This exercise asks for the records to be retyped exactly as they read.

================================

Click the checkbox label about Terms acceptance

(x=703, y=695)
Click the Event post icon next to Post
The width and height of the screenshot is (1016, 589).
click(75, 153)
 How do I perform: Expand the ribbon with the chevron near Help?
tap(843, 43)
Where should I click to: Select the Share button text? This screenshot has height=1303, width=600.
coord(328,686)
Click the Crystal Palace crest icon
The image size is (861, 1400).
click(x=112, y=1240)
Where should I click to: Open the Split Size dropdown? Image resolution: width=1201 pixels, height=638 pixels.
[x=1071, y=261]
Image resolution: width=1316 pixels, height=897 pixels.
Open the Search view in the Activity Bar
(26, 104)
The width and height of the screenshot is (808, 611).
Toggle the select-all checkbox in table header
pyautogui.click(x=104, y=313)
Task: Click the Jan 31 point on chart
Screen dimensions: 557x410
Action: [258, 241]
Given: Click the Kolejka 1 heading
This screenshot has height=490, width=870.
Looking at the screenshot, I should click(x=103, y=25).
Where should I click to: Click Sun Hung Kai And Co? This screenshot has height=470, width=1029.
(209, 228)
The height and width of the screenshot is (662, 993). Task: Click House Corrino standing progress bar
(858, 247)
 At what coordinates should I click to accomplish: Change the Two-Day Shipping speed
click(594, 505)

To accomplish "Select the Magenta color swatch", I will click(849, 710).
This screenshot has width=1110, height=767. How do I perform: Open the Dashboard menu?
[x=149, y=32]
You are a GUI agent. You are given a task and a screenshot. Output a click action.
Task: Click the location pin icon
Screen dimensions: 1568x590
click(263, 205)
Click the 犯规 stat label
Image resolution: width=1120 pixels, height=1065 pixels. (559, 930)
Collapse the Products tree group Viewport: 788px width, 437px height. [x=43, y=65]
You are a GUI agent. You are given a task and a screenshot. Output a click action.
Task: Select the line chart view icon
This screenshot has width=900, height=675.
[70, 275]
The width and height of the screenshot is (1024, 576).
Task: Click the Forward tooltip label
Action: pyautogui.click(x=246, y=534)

================================

Answer for this exercise.
Click the checkbox label about Terms acceptance

(x=703, y=695)
Click the Event post icon next to Post
The width and height of the screenshot is (1016, 589).
click(75, 153)
 How do I perform: Expand the ribbon with the chevron near Help?
tap(843, 43)
Where should I click to: Select the Share button text? This screenshot has height=1303, width=600.
coord(328,686)
Click the Crystal Palace crest icon
The image size is (861, 1400).
click(x=112, y=1240)
Where should I click to: Open the Split Size dropdown? Image resolution: width=1201 pixels, height=638 pixels.
[x=1071, y=261]
Image resolution: width=1316 pixels, height=897 pixels.
Open the Search view in the Activity Bar
(26, 104)
The width and height of the screenshot is (808, 611).
Toggle the select-all checkbox in table header
pyautogui.click(x=104, y=313)
Task: Click the Jan 31 point on chart
Screen dimensions: 557x410
Action: [258, 241]
Given: Click the Kolejka 1 heading
This screenshot has height=490, width=870.
Looking at the screenshot, I should click(x=103, y=25).
Where should I click to: Click Sun Hung Kai And Co? This screenshot has height=470, width=1029.
(209, 228)
The height and width of the screenshot is (662, 993). Task: Click House Corrino standing progress bar
(858, 247)
 At what coordinates should I click to accomplish: Change the Two-Day Shipping speed
click(594, 505)

To accomplish "Select the Magenta color swatch", I will click(849, 710).
This screenshot has width=1110, height=767. How do I perform: Open the Dashboard menu?
[x=149, y=32]
You are a GUI agent. You are given a task and a screenshot. Output a click action.
Task: Click the location pin icon
Screen dimensions: 1568x590
click(263, 205)
Click the 犯规 stat label
Image resolution: width=1120 pixels, height=1065 pixels. (559, 930)
Collapse the Products tree group Viewport: 788px width, 437px height. [x=43, y=65]
You are a GUI agent. You are given a task and a screenshot. Output a click action.
Task: Select the line chart view icon
This screenshot has width=900, height=675.
[70, 275]
The width and height of the screenshot is (1024, 576).
Task: Click the Forward tooltip label
Action: pyautogui.click(x=246, y=534)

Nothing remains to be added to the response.